Listed entries section start

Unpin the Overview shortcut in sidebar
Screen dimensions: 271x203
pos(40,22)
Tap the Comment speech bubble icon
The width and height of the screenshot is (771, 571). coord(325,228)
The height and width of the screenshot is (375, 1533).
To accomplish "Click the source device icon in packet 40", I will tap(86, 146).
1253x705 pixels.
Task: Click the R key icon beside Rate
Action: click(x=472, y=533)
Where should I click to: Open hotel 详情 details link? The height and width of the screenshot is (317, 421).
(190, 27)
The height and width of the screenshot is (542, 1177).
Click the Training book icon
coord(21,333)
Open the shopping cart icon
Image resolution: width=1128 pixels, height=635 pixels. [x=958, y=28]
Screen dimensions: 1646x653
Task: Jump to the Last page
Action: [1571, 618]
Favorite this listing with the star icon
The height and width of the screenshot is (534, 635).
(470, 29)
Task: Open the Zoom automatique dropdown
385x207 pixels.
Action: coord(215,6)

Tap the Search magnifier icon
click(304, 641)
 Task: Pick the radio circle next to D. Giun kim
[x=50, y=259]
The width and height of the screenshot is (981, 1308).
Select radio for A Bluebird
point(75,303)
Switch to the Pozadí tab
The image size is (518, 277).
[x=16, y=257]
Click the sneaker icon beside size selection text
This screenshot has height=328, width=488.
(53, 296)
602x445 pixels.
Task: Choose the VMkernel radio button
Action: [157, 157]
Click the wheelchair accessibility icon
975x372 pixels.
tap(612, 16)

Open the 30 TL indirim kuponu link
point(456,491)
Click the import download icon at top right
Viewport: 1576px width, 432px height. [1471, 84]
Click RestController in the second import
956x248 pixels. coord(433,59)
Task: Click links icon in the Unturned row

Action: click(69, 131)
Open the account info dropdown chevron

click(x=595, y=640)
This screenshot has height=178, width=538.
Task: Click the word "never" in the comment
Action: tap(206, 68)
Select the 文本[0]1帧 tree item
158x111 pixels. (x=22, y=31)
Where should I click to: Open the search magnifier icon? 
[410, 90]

Listed entries section end

__Work item__
Return every line from the one holding "Where should I click to: Open the" through the end of the data, exactly as it appears, with both ends kept and nothing else.

__Response area__
Where should I click to: Open the search magnifier icon? 
[410, 90]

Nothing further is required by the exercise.